Editor's Blog

Why hotels costs are rising
Sun 4 Mar, 2018 at 12:00 am

Studies that encompass the meetings market segment of the hotel industry look at a critical component of the hospitality business mix. They provide key metrics that reveal the increased intermediation of the sector and future trends and contain five key takeaways uncovering the size, process and costs associated with groups and meeting business. The expenditure on meetings business in the Asia-Pacific region is made up of 55 per cent on hotel room revenue while 45 per cent is spent on F&B, ground transportation, AV and other ancillary requirements.

I believe that intermediation will continue to play an active role in the acquisition of hospitality products as the attention to matching detail with client needs is imperative.

The groups and meetings business provides about 25 per cent of total Asian room nights across the full spectrum of market sectors. Full service hotels at the higher end of the rate range – say, those over US$220 published rates – have about 35 per cent of their room nights generated by groups and meetings business. Small meetings, defined as requiring under 100 rooms on the peak night, make up almost 75 per cent of the meetings in the Asia Pacific region. However this represents about 28 per cent of the meetings revenue. The balance of revenue is split between meetings requiring between 100-499 rooms (33 per cent) and those over 500 rooms (39 per cent).

The complexity of the meetings ecosystem reveals that there are many intermediaries involved at various points in the value chain which adds to the process’s fragmentation and ultimately to its costs. The cost of customer acquisition has risen dramatically over the last five years as the proportion of intermediated events has increased and is expected to double by 2022.

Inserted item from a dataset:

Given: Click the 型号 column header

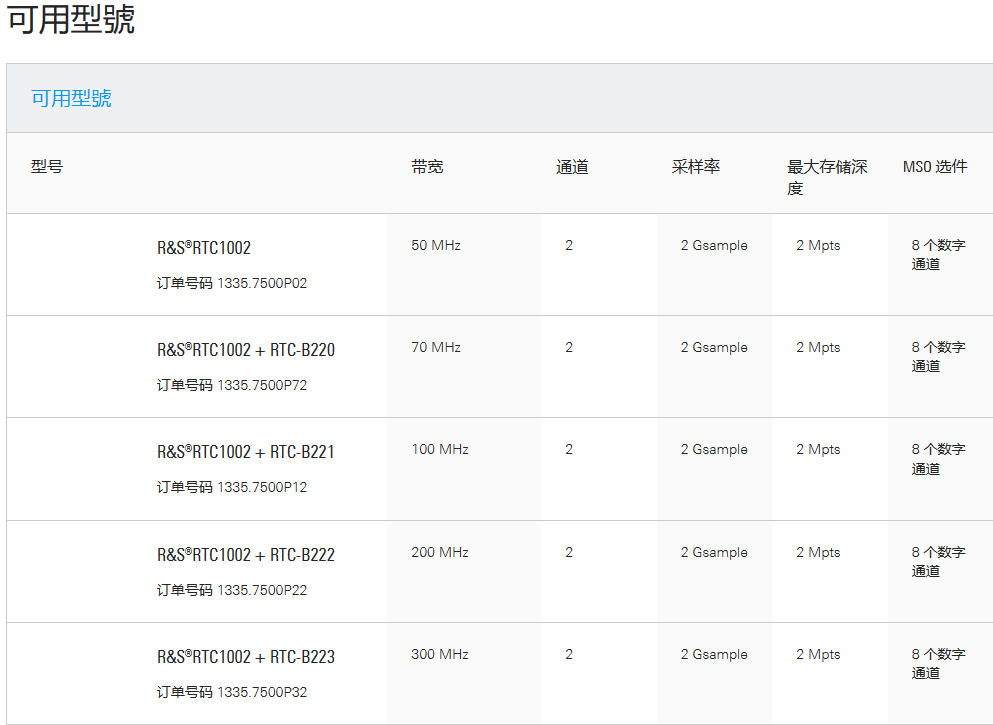Looking at the screenshot, I should [x=47, y=167].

Automation of the events sourcing, booking and execution process has been underway for over five years and is accelerating. Cindy Estis Green, ceo of Kalibri Labs who conducted a study of the market, said: “With this renewed attention, the next three years appear to be an inflection point in the way the groups and meetings process will evolve. Operators with hotels of all sizes should pay heed to these business patterns as they are likely to affect all events such as corporate board meetings, product launches, incentive trips and large scale trade shows.”

The cost of intermediation is rising for the hotel industry’s groups business. Based on 2017 group rooms revenue of US$30 billion industry-wide, the cost of intermediary commissions alone was estimated at US$1.3 billion. This is based on 43 per cent of group rooms’ revenue being intermediated at a commission rate of 10 per cent. This does not include all other aspects of the ecosystem that may involve online advertising, group block reservation processing and other technology related costs increasing the total to closer to US$3.6 billion. The total costs can reach upwards of 35 per cent for a single booking in a hotel today.

The events and meetings segment has historically been one that has operated in a considerably manual fashion with significant friction, but with heavy investment in developing web-based consumer booking tools that smooth elements of the process. As group booking intermediation evolves further into a combination of third-party planners and third-party technology, the rate of intermediation will grow. More data, details and insights on this market should be reviewed to understand the new dynamics, its impact, and escalation in costs.